People tend to think that the confrontation produces the reaction; if you’re faced with an irrational rant, who can blame you for falling apart? But researchers in emotional regulation tease out a factor in between: how we think. Between the “a” of the antecedent and the “c” of the consequence, they argue, is the crucial “b,” for belief, which in the case of the person melting down might sound something like: my boss hates me, everyone hates me, I’m a total failure.

That is the opportunity for emotional regulation.

Professor Gross, at Stanford, outlines five methods. They are situation avoidance (steer clear of the boss); situation modification (turn your desk so you don’t have to look at the boss); attention deployment (when the boss invites you in for a chat, look at the wall, a picture, anything but his face); cognitive change (he’s a jerk anyway, what do I care what he thinks?); and finally, repression (concentrate on keeping your face still instead of blinking furiously or twitching in anger).

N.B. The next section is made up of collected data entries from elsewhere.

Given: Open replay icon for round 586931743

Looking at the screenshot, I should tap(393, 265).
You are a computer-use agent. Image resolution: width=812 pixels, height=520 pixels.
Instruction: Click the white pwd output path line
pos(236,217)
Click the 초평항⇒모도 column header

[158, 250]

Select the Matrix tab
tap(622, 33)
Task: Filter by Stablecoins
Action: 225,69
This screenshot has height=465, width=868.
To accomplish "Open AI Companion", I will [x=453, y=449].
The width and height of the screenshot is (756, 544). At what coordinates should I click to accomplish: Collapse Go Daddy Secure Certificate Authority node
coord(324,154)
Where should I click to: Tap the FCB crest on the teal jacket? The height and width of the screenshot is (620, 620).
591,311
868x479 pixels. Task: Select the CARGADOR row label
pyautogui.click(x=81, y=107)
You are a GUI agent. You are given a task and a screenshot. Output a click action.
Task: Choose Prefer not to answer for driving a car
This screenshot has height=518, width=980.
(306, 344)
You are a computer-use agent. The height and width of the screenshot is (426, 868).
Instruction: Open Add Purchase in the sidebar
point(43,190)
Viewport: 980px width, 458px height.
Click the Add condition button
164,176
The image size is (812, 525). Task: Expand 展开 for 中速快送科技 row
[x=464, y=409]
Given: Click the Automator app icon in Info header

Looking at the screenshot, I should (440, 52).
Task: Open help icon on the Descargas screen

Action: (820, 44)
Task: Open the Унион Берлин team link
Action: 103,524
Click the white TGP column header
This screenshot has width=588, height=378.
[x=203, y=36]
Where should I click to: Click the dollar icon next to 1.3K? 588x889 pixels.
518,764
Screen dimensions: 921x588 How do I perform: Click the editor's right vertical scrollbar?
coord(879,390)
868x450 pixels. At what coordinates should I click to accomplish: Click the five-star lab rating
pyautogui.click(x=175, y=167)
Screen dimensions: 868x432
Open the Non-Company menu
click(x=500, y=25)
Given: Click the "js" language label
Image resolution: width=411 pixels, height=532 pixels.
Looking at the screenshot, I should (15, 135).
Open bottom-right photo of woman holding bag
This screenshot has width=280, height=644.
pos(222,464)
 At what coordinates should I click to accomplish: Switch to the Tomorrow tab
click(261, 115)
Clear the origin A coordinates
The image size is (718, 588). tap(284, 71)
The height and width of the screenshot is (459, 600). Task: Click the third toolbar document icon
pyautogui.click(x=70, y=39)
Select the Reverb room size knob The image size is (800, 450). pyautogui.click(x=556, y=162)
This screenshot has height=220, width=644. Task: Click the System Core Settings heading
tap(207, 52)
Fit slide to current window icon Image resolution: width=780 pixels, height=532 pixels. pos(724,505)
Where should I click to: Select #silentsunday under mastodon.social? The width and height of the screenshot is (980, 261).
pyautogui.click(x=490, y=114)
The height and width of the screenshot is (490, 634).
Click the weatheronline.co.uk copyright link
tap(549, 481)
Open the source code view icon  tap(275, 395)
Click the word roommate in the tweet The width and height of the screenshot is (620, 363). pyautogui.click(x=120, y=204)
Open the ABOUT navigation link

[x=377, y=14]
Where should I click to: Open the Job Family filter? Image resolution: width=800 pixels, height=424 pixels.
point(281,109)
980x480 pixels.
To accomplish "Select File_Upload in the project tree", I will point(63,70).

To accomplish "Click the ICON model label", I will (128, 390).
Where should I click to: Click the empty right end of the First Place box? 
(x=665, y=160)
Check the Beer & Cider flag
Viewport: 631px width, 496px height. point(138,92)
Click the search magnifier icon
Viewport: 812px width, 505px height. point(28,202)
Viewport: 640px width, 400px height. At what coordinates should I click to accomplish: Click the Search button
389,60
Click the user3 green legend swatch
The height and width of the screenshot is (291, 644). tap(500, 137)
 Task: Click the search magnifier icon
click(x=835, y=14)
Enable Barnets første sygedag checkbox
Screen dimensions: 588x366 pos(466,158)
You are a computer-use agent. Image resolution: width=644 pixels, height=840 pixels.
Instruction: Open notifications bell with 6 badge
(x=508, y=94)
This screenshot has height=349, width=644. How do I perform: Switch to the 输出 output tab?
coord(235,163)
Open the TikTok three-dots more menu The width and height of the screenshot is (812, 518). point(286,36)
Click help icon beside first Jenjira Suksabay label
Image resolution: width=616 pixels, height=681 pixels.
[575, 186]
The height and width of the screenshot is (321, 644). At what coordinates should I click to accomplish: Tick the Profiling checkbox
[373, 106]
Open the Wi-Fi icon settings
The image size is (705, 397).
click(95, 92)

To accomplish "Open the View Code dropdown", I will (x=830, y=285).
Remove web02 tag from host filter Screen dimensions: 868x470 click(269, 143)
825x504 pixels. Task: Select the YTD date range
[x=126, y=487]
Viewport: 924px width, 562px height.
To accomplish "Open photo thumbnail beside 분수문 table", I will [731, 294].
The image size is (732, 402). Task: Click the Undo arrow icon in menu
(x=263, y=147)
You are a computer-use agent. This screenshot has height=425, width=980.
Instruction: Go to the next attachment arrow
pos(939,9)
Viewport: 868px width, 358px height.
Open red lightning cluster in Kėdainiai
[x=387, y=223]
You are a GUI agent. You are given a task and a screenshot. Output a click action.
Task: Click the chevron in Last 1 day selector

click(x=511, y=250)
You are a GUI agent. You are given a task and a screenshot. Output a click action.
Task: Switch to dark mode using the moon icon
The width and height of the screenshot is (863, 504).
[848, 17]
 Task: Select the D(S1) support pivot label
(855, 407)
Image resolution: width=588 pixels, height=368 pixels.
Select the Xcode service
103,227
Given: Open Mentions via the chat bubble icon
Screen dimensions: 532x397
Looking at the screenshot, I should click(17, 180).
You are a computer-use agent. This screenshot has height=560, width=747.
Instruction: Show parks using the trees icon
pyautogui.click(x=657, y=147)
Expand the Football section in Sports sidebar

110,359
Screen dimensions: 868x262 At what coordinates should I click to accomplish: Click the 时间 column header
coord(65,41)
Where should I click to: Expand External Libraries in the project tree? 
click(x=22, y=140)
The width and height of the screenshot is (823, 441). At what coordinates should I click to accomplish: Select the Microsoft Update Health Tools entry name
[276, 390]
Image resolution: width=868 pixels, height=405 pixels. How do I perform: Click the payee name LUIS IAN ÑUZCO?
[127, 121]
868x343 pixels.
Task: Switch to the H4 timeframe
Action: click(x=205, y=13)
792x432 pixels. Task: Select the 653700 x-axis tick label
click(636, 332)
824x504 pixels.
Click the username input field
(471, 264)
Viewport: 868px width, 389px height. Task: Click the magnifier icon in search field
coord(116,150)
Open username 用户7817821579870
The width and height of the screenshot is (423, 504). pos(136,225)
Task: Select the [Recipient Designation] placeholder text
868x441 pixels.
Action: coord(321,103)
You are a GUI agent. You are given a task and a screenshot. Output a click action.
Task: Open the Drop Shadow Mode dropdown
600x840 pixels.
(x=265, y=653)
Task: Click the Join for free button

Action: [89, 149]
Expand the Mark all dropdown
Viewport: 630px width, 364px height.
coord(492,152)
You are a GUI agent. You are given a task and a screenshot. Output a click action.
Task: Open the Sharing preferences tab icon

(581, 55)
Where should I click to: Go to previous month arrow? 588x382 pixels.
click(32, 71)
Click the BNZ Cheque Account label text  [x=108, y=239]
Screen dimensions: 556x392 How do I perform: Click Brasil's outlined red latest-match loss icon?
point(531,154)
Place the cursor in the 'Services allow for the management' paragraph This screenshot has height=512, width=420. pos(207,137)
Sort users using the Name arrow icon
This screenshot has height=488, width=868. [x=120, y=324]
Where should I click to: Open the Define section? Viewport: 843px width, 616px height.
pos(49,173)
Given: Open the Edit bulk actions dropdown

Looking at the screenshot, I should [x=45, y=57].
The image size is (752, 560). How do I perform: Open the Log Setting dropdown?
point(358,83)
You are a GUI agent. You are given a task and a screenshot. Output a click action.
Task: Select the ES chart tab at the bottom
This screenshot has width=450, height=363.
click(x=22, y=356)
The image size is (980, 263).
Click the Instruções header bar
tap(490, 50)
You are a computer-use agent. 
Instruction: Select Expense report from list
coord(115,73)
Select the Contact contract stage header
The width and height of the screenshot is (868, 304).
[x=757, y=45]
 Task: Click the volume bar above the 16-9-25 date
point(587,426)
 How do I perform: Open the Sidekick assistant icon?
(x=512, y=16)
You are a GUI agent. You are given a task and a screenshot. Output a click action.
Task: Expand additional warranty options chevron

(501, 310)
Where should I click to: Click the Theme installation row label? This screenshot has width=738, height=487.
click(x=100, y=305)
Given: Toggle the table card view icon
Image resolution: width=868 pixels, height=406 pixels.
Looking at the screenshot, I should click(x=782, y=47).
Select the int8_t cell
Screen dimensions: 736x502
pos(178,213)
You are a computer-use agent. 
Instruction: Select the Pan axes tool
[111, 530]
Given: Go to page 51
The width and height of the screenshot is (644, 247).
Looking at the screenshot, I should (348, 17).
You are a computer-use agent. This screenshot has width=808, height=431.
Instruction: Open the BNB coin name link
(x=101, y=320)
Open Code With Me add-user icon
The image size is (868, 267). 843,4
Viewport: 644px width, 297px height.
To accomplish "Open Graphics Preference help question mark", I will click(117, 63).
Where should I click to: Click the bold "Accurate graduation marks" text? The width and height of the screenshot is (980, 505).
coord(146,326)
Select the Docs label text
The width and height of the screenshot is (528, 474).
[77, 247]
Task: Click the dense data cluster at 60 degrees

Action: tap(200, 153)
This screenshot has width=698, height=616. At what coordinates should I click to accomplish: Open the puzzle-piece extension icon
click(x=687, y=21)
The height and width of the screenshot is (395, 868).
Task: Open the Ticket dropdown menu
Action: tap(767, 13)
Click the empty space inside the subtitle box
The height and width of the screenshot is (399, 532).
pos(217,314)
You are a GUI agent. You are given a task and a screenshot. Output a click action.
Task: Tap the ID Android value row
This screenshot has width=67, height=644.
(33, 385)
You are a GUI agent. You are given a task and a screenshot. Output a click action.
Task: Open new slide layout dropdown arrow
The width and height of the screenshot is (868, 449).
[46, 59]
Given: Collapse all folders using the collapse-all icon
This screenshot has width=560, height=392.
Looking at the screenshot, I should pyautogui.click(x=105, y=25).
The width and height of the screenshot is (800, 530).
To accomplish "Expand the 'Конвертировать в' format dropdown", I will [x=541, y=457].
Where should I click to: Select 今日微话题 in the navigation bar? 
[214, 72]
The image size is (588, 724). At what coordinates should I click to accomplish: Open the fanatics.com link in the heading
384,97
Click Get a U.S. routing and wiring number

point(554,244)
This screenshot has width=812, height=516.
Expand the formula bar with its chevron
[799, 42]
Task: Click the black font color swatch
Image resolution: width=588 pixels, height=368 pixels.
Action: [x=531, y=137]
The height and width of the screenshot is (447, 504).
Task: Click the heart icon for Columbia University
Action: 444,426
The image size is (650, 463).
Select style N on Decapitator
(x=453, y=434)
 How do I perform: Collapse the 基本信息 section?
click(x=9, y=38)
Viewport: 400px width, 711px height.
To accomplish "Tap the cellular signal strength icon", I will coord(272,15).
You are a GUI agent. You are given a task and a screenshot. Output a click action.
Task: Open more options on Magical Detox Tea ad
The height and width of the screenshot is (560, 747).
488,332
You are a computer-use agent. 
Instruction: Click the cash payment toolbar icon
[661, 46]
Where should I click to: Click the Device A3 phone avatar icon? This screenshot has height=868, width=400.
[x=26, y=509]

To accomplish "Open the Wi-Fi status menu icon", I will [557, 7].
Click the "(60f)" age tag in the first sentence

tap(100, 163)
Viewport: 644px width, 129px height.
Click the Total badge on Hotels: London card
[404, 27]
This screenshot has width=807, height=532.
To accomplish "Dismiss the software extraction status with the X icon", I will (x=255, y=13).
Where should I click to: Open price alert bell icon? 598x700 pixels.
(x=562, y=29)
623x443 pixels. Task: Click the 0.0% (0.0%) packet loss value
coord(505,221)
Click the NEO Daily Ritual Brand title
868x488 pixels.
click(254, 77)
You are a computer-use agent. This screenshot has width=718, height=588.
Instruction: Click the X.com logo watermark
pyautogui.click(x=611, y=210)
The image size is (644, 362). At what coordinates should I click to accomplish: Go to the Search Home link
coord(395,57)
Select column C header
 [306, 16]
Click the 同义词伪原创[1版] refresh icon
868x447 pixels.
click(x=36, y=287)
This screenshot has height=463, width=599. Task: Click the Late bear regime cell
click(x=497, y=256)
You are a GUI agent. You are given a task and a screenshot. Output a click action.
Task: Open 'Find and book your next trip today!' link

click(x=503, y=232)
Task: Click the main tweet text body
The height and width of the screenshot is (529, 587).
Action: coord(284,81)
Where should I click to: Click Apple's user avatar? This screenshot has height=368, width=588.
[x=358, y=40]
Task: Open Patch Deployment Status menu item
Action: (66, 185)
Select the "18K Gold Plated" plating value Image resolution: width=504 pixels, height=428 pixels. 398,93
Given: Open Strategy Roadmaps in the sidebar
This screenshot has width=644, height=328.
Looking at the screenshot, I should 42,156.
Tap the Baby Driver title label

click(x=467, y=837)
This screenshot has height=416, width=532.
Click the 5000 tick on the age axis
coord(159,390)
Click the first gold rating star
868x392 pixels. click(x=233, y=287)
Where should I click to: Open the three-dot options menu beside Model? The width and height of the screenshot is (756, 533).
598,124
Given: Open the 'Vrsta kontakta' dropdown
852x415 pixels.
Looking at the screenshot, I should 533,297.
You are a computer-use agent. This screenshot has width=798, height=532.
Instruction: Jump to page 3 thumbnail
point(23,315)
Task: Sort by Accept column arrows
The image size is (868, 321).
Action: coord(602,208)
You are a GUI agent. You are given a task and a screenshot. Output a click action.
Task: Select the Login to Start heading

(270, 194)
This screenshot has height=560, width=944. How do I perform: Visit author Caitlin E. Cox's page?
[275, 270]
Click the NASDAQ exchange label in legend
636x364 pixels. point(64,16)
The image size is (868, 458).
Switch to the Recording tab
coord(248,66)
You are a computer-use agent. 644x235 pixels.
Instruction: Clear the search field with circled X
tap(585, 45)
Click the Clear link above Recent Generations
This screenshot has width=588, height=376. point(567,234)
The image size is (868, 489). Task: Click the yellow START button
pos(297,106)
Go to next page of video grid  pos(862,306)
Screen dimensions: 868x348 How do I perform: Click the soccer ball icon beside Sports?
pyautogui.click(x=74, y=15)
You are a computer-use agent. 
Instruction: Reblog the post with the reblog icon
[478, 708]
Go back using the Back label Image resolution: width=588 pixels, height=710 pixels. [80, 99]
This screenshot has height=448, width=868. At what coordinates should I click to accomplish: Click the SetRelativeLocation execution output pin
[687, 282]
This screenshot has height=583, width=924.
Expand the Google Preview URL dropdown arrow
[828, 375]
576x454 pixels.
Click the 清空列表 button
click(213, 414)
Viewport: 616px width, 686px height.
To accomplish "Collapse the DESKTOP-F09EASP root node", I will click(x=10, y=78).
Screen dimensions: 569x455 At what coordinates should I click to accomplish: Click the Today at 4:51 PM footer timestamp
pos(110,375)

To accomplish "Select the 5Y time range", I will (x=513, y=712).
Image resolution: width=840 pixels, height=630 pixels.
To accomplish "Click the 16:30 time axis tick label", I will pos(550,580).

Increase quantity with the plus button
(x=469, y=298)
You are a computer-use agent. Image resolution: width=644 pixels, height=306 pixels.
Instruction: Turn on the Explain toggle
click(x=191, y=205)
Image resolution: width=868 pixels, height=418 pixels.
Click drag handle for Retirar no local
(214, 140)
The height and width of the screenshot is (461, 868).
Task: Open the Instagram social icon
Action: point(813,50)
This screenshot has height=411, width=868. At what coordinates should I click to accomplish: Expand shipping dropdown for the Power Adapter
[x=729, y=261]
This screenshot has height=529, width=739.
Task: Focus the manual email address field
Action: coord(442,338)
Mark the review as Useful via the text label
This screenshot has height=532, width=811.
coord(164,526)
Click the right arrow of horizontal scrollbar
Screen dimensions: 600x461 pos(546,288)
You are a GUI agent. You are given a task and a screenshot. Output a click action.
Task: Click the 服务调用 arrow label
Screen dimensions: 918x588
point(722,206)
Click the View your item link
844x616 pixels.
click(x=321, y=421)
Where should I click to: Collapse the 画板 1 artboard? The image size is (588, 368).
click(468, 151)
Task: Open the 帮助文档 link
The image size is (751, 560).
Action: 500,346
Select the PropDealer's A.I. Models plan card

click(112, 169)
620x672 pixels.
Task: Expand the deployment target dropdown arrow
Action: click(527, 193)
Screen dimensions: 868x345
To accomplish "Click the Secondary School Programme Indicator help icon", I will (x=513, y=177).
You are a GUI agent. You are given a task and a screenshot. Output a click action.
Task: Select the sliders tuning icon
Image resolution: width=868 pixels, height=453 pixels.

Link to The New York Times, The Cool Factor

October 28th, 2008

Dramatic increase in reported infidelity rates. most people still not sluts.

Surveys conducted in person are likely to underestimate the real rate of adultery, because people are reluctant to admit such behavior not just to their spouses but to anyone. [...]

But a handful of new studies suggest surprising changes in the marital landscape. Infidelity appears to be on the rise, particularly among older men and young couples. Notably, women appear to be closing the adultery gap: younger women appear to be cheating on their spouses nearly as often as men. [...]

The researchers also see big changes in relatively new marriages. About 20 percent of men and 15 percent of women under 35 say they have ever been unfaithful, up from about 15 and 12 percent respectively. [...]

But it is the apparent change in women’s fidelity that has sparked the most interest among relationship researchers. It is not entirely clear if the historical gap between men and women is real or if women have just been more likely to lie about it.

“Is it that men are bragging about it and women are lying to everybody including themselves?” Dr. Fisher asked. “Men want to think women don’t cheat, and women want men to think they don’t cheat, and therefore the sexes have been playing a little psychological game with each other.” [...]

“I see a changing landscape in which the emphasis is less on the sex than it is on the openness and intimacy and the revelation of secrets,” said Dr. Pittman, the author of “Private Lies: Infidelity and the Betrayal of Intimacy” (Norton, 1990). “Everybody talks by cellphone and the relationship evolves because you become increasingly distant from whomever you lie to, and you become increasingly close to whomever you tell the truth to.”

While infidelity rates do appear to be rising, a vast majority of people still say adultery is wrong, and most men and women do not appear to be unfaithful.